*Tarefa*. Reproduza sem alterações a passagem do texto sobre concurso público que vai de "Hodiernamente, a obrigação" a "administrativa e penal.", incluindo os dois extremos.

*Trecho da página*.
━━━━━━

Sendo assim, uma das finalidades da Administração ao realizar o concurso público é selecionar os mais aptos ao cargo ou função pública e permitir que os interessados possuam condições idênticas para disputar a vaga. Daí surge os princípios da igualdade, impessoalidade e da eficiência, uma vez que os critérios de seleção dos agentes são objetivos, não se admitindo quaisquer espécies de favoritismo ou discriminações indevidas. Sendo assim, estará em consonância com o princípio da moralidade, que visa acabar com o nepotismo ou a indicação de agentes para pagar dívidas políticas dos gestores eleitos.
Hodiernamente, a obrigação da realização de concurso público envolve tanto os cargos como os empregos públicos, de acordo com a natureza e a complexidade do cargo ou emprego. O ingresso no serviço público sem aprovação em concurso público implica nulidade do ato e punição da autoridade responsável, por ato de improbidade administrativa, tendo consequências nas esferas civil, administrativa e penal.
3) Estabilidade do Empregado Público
A estabilidade do servidor estatal tem origem nos países da América do Norte, no qual foi concebido, inicialmente, para combater os prejuízos causados em razão da periódica alternância partidária no comando do Estado, uma vez que somente duas classes políticas polarizavam o Governo, a saber, o Partido Democrata e o Partido Republicano. Após cada pleito eleitoral, o partido legitimado eleito realizava as alterações necessárias, a fim de organizar seu corpo pessoal para sua gestão.

━━━━━━

*Material*.
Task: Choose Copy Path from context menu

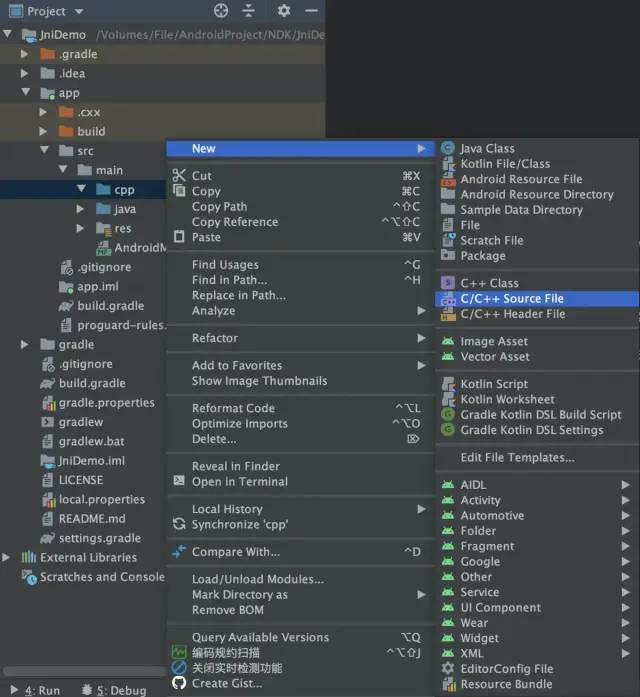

━━━━━━

*Resposta*.
Hodiernamente, a obrigação da realização de concurso público envolve tanto os cargos como os empregos públicos, de acordo com a natureza e a complexidade do cargo ou emprego. O ingresso no serviço público sem aprovação em concurso público implica nulidade do ato e punição da autoridade responsável, por ato de improbidade administrativa, tendo consequências nas esferas civil, administrativa e penal.